* _Work required_
Go through the lines below. Copy those with "pixels".

*****

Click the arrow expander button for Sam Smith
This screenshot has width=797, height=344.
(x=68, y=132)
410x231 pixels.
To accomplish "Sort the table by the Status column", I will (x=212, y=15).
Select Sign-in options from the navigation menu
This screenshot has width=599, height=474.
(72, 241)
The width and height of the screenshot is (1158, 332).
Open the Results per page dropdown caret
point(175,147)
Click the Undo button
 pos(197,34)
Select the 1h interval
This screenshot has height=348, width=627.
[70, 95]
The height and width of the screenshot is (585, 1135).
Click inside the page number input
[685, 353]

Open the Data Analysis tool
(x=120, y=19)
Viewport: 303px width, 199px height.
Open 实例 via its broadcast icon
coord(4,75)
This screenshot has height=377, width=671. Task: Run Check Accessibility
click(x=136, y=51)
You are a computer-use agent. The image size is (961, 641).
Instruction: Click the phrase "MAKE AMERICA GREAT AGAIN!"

*****

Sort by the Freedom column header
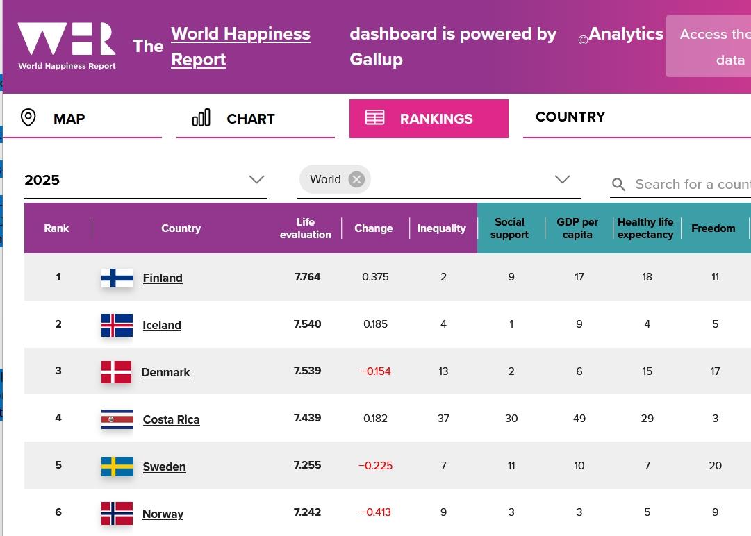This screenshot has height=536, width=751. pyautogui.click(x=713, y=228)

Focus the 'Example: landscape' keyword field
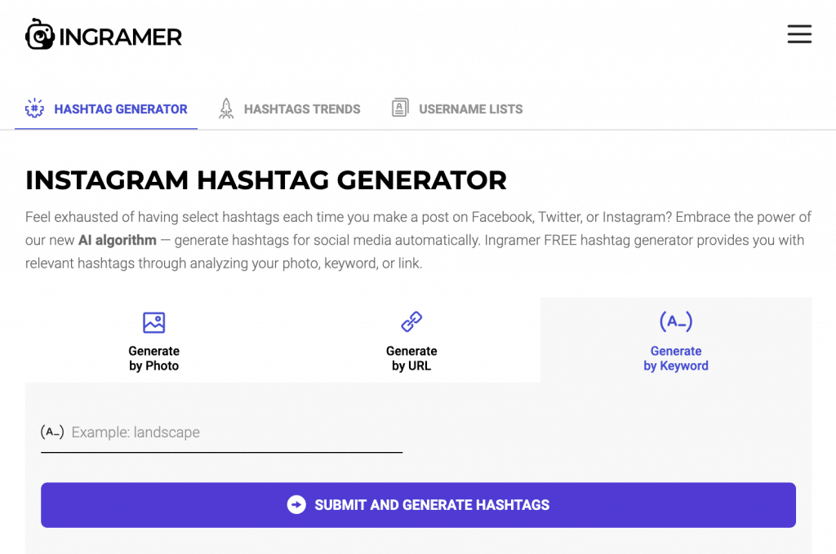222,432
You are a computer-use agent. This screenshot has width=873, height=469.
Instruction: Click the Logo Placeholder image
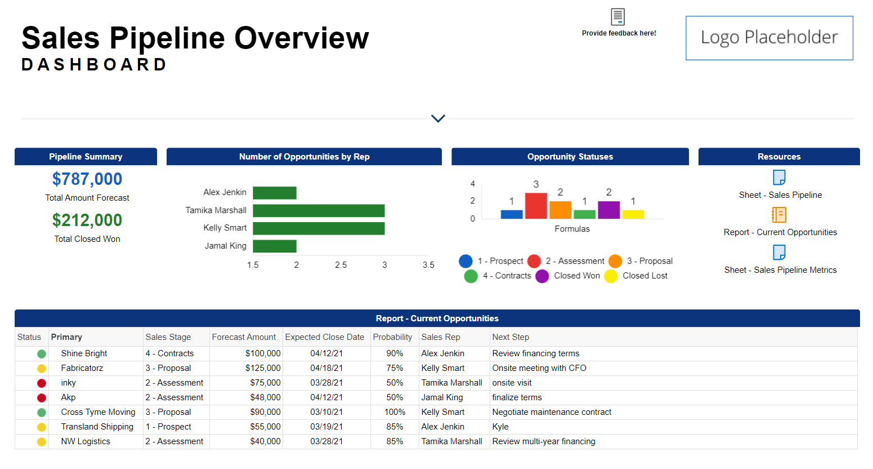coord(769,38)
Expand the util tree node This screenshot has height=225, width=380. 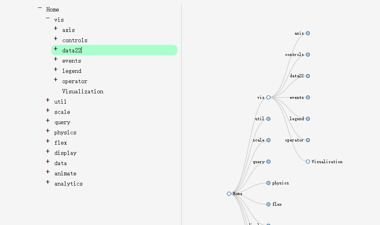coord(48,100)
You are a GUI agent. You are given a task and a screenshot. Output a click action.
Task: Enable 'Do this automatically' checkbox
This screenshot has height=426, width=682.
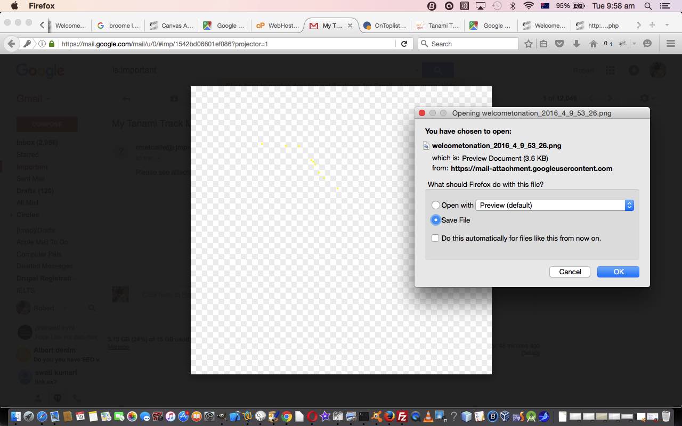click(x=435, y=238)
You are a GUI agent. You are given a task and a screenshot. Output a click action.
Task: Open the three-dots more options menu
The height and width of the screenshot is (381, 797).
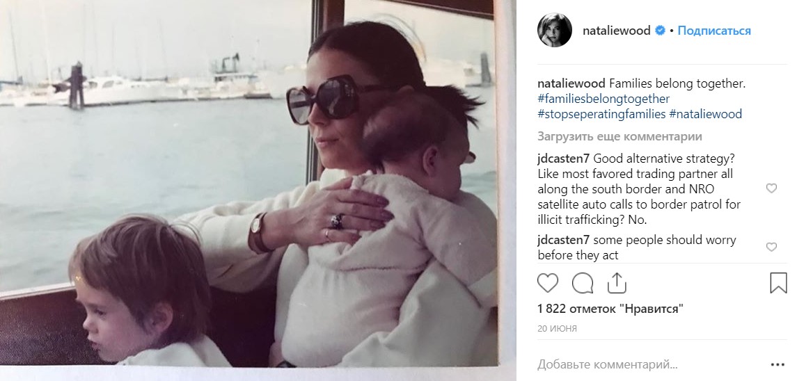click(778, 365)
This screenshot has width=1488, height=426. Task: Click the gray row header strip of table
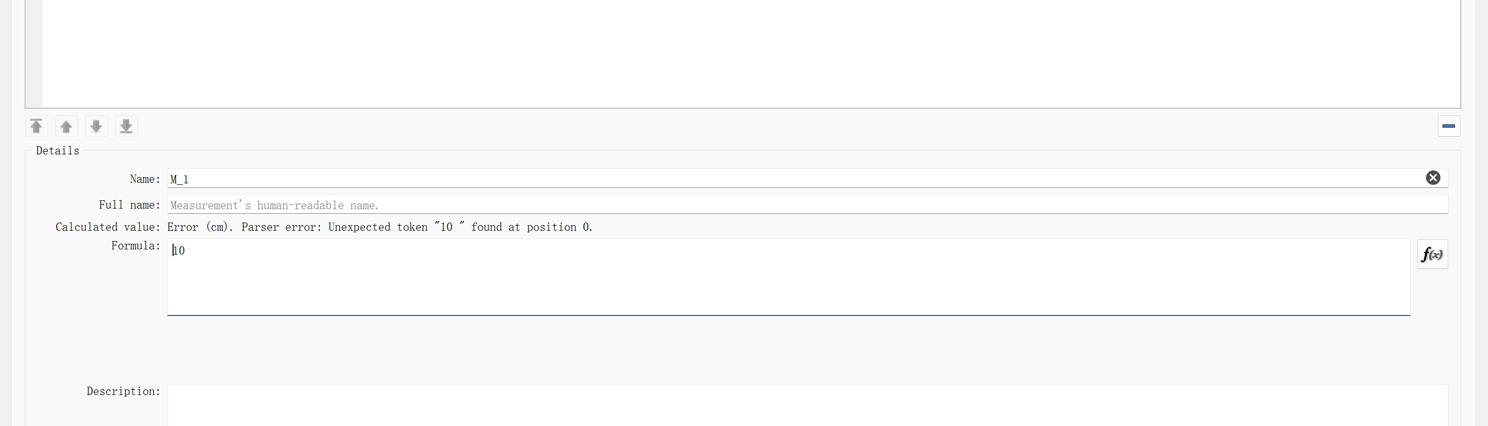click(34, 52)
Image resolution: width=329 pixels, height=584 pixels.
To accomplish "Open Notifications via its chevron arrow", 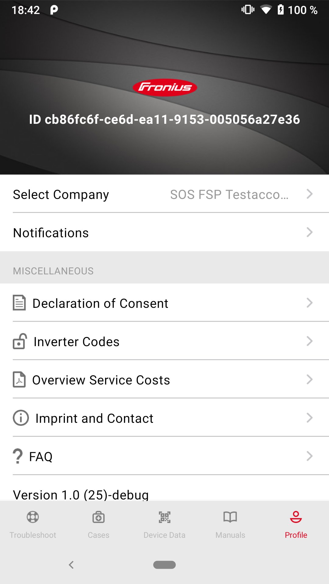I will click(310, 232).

*****

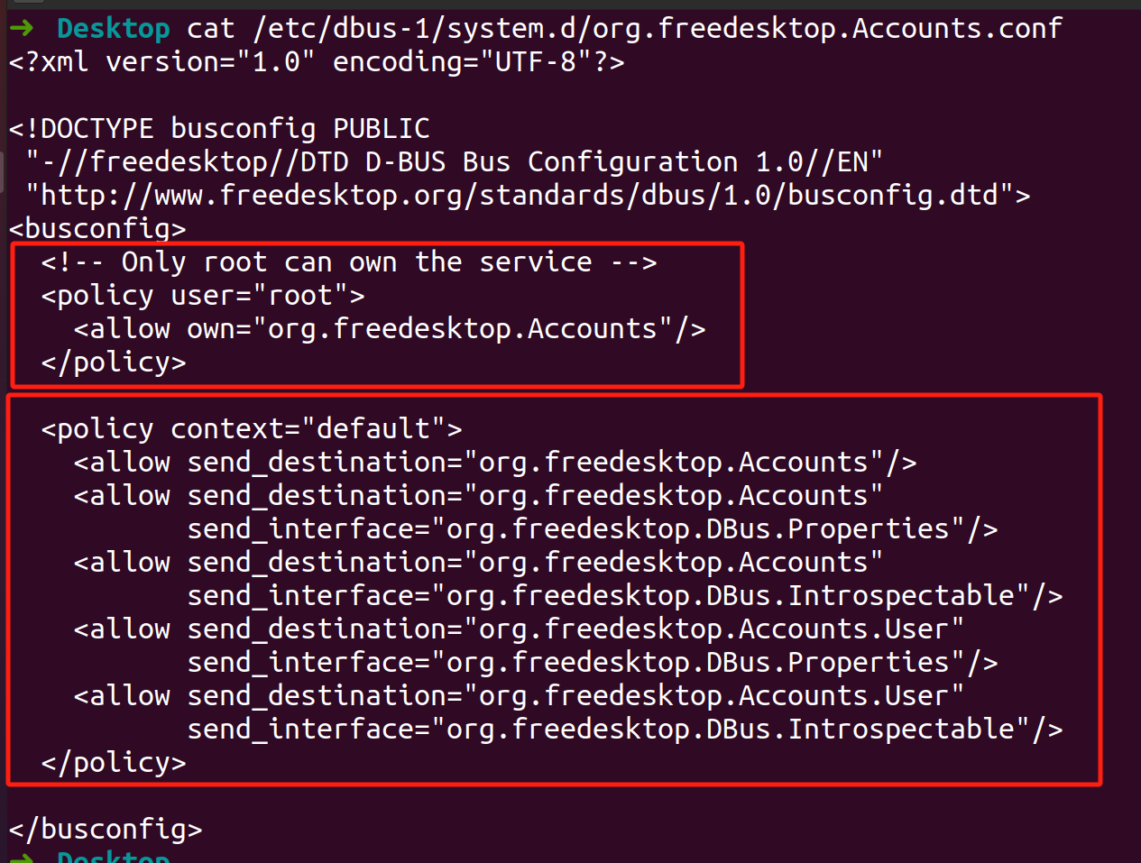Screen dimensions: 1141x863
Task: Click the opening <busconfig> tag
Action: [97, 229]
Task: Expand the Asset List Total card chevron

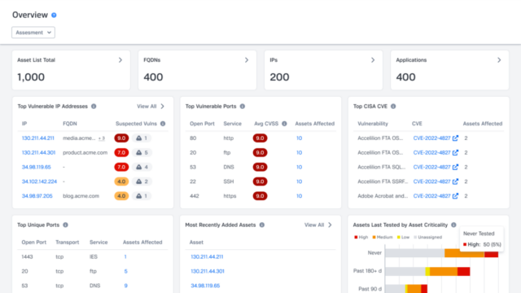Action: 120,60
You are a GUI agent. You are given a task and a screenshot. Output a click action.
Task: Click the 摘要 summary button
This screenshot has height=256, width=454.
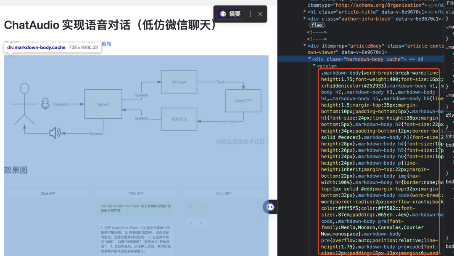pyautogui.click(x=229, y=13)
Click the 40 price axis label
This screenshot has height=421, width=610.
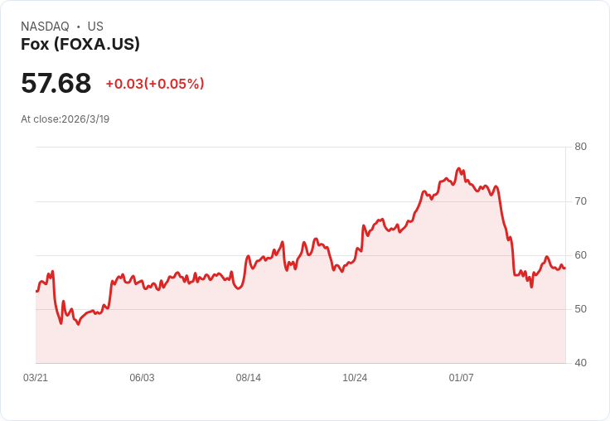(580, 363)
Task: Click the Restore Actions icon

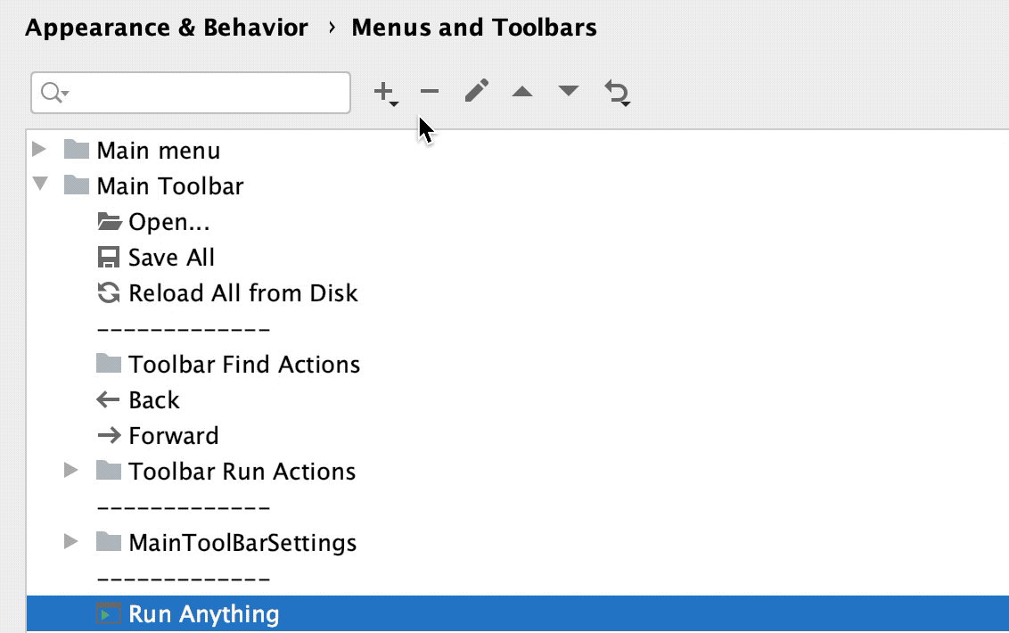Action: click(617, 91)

*****

* _Expected answer_
410x231 pixels.
Image resolution: width=329 pixels, height=584 pixels.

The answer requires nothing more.